I Fiave con questa particolare uscita convincono chiamando silenziosamente a raccolta ormai vecchi e rattrapiti sogni (a parlare basterebbe la nebbiosa produzione, sporca e fosca quanto volete ma anche precisa nell’evidenziare ogni strumento e relativa essenza) . Basta sinceramente questo per dirigere un poco di attenzione nei loro confronti, anche perché se il livello sarà mantenuto o addirittura migliorato ci sarà da gridare (ma farlo forte!) per avvisare i più addormentati che hanno da anni smesso di cercare.
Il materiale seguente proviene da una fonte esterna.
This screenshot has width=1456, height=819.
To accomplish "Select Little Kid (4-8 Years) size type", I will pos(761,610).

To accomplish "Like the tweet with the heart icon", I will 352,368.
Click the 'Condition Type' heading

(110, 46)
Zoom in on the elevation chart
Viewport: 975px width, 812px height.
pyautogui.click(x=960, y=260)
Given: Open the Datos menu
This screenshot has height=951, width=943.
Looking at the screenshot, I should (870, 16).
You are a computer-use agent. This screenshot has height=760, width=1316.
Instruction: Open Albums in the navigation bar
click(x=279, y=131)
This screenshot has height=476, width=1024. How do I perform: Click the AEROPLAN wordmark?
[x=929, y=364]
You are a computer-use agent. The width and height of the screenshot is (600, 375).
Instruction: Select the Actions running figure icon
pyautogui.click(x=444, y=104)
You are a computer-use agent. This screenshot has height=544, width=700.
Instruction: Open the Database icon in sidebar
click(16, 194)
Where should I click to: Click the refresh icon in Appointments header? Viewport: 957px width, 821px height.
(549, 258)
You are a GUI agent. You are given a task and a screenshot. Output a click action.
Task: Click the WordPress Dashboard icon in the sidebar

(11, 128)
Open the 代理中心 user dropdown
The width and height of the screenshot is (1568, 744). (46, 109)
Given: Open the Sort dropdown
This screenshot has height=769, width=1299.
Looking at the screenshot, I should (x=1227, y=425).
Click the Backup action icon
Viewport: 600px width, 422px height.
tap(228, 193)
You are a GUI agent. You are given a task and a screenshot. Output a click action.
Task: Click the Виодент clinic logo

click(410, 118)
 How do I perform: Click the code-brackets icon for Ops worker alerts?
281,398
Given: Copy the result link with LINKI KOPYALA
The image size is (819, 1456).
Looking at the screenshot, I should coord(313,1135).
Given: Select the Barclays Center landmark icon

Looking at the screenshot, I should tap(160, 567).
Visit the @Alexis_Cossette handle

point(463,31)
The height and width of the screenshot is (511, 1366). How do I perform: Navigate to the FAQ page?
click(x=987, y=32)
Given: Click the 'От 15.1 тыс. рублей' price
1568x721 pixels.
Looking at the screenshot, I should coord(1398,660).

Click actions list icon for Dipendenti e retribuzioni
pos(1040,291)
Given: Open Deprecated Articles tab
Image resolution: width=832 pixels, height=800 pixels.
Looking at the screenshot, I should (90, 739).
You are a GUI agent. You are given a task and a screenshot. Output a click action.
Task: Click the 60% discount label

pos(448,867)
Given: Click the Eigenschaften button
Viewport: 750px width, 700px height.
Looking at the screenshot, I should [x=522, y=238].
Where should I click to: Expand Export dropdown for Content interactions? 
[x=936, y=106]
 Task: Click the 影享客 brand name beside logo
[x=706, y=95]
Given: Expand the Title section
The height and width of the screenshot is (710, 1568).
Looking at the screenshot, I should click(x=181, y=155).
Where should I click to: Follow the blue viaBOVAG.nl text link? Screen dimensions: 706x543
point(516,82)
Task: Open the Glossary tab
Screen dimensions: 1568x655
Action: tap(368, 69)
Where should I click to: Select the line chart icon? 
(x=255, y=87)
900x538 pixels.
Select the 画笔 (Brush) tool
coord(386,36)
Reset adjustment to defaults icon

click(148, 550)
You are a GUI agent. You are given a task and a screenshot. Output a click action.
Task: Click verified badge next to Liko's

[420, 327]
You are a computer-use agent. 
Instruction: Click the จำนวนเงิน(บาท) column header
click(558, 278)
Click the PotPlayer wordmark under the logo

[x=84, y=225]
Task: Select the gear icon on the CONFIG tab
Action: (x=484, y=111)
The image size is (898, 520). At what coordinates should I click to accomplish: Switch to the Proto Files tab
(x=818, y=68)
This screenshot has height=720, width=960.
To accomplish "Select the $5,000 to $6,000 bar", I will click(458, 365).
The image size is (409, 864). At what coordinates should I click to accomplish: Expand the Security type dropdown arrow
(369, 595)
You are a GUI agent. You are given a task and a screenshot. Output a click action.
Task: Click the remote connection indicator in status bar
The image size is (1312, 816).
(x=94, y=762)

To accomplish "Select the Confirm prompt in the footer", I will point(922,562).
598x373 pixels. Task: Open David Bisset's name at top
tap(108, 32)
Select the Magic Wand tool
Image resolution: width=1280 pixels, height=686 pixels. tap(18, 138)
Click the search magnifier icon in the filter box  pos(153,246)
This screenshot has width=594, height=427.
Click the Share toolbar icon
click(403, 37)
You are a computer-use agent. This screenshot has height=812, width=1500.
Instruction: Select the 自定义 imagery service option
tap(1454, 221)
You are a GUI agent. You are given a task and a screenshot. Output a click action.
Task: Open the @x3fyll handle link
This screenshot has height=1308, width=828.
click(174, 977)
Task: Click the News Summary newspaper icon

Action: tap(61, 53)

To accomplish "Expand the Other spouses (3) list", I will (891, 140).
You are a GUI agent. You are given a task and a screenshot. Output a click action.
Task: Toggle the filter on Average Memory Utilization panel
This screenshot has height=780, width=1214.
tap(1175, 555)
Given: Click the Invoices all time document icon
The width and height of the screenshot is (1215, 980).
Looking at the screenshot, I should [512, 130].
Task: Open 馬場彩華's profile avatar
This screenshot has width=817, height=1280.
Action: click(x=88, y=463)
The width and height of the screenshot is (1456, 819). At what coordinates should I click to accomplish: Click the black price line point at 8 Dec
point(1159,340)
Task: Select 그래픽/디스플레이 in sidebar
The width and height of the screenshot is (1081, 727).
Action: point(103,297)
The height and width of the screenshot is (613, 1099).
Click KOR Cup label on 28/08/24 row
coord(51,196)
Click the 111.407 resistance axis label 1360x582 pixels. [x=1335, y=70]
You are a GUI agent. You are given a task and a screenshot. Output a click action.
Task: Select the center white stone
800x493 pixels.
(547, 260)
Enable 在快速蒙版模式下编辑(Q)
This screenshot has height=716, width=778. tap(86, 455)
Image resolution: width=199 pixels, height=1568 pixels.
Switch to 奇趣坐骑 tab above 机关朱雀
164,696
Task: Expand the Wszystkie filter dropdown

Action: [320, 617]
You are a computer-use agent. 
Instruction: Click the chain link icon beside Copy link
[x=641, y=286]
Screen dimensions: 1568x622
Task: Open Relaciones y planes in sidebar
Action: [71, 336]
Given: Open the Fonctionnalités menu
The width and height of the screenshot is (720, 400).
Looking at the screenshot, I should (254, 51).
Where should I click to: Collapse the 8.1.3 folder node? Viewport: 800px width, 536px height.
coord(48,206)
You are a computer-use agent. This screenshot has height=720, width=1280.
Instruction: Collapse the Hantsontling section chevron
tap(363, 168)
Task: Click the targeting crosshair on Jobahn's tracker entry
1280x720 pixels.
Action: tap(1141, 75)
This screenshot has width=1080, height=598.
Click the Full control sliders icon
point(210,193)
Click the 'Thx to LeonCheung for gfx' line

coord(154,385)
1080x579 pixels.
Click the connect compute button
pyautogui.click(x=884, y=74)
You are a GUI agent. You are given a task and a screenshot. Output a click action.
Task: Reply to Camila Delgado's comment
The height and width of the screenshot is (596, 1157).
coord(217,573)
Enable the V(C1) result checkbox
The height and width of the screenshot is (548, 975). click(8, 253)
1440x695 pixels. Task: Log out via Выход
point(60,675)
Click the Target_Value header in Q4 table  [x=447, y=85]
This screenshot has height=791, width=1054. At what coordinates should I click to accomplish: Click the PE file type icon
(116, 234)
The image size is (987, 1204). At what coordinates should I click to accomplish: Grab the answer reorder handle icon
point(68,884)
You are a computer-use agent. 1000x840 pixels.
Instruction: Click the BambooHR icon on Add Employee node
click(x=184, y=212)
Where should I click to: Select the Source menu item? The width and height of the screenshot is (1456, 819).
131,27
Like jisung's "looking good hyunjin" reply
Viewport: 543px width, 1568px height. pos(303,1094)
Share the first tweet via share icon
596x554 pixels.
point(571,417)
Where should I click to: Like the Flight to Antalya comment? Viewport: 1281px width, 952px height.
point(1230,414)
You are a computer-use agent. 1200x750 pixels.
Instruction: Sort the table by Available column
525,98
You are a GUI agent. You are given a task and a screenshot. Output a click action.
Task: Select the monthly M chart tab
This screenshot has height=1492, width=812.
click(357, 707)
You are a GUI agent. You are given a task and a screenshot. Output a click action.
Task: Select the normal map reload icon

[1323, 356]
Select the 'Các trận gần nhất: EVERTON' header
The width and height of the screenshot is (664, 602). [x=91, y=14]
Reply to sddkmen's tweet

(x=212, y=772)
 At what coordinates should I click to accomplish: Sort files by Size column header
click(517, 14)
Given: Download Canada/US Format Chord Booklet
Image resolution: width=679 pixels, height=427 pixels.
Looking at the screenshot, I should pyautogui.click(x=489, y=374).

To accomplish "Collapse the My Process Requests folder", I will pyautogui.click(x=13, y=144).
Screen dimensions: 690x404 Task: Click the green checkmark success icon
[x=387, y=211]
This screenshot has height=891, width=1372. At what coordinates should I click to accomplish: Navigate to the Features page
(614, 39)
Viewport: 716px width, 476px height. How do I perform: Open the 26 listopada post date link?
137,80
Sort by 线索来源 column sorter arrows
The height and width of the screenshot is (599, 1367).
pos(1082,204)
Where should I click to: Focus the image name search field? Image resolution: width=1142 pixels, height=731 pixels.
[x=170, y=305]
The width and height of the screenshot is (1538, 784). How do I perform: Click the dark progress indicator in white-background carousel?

Dedicato o meglio “indirizzato” a chi ha lasciato l’anima sulle prime produzioni di Satyricon (alcuni spaccati di “E con sè tutti i lamenti, lasciando il loro significato al tempo” fanno sussultare al miracolo e all’essenzialità di un lavoro come Dark Medieval Times), Taake (come non godere sulle lapidarie chitarre di “E il custode accoglieva con sè cenere e morti”) o Ulver/Borknagar e Perished.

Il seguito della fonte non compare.